Heterogeneity of error variance and its influence on genotype comparison in multi-location trials

Abstract

Multi-location trials play an important role when evaluating genotypes at many stages of plant-breeding programs, as well as when recommending varietal plant production. The most common procedure for analyzing these trials is based on the assumption that the residual error variance is homogenous across all considered locations. However, this may often be unrealistic, and therefore limit the accuracy of genotype evaluations or the reliability of varietal recommendations. The objectives of this study were to investigate how frequently and how seriously the problem of heterogeneous variances appears across locations in multi-location trials, and to evaluate the impact of the analytical procedure with different considerations about error variations when comparing genotype effects. A series of 16 multi-location trials from a corn-breeding program in the north of China were simultaneously analyzed from 2005 to 2008 using a randomized complete block design at each location; the analysis used models with homogeneous residual variances, as well as models with heterogeneous residual variances to take into account that different locations may have different levels of precision.
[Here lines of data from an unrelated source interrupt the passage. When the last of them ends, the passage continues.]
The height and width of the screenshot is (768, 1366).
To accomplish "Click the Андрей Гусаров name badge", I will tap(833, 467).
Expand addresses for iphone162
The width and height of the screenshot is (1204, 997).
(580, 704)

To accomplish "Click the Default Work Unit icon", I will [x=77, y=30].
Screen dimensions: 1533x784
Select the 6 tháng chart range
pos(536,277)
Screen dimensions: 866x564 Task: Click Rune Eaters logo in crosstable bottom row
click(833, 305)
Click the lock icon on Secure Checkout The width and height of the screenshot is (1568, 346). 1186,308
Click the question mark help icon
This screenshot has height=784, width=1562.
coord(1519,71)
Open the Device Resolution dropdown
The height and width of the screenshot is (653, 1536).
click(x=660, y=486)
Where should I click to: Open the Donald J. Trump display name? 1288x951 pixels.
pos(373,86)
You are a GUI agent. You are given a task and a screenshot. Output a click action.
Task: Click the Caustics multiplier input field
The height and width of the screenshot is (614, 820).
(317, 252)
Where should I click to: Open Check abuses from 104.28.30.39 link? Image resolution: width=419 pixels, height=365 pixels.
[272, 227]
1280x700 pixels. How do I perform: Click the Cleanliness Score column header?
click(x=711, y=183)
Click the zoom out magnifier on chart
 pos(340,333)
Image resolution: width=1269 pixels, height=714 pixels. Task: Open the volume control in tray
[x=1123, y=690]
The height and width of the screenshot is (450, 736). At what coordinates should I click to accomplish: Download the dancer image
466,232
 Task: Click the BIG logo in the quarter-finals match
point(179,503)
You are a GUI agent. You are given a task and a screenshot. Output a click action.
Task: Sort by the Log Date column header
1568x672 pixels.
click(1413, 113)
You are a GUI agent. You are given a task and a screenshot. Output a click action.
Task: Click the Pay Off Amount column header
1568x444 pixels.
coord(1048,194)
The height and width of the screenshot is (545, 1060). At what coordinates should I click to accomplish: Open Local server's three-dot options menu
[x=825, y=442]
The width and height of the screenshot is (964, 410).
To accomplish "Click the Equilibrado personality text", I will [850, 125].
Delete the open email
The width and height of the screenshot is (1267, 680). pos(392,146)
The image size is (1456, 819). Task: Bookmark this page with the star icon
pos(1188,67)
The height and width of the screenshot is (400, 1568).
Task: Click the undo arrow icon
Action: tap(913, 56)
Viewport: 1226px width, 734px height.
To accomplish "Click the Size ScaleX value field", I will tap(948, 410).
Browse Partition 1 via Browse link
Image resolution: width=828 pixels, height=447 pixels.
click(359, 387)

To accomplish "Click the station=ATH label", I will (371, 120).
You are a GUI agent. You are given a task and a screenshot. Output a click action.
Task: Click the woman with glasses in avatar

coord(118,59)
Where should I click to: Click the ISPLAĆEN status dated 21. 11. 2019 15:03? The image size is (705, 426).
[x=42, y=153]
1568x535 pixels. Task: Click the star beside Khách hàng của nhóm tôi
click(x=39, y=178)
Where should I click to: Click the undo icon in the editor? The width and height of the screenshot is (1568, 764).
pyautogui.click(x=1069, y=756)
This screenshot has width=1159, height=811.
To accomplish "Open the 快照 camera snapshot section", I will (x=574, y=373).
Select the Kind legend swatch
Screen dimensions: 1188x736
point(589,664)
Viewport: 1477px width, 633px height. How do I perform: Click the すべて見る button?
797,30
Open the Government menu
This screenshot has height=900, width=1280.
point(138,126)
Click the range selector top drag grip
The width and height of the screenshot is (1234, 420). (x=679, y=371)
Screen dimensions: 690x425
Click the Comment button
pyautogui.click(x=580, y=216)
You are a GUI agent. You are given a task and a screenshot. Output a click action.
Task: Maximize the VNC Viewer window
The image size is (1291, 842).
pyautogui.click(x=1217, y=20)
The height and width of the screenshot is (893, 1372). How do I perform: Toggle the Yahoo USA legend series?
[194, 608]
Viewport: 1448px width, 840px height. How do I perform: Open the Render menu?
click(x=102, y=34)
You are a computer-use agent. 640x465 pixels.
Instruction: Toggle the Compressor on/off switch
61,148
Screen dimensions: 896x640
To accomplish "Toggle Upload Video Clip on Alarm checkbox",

The results showed that the residual error variances strongly varied across locations in all of the considered trials. The model with heterogeneous residual error variances was significantly (α<0.001) more appropriate than the one with homogeneous error variances in all of the trials for both fixed and random locations, according to model fitting statistics. Ignoring error variance differences across locations in the analysis procedure of multi-location trials could result in a large Type I error rate for comparisons (F-test) of the main effect of genotypes, especially in case of random location main effects and genotype–location interactions, locations, and genotype–location interactions, as well as an inflation or deflation of statistical Type I error rates for comparisons (t-test) of simple genotype effects depending on specific locations.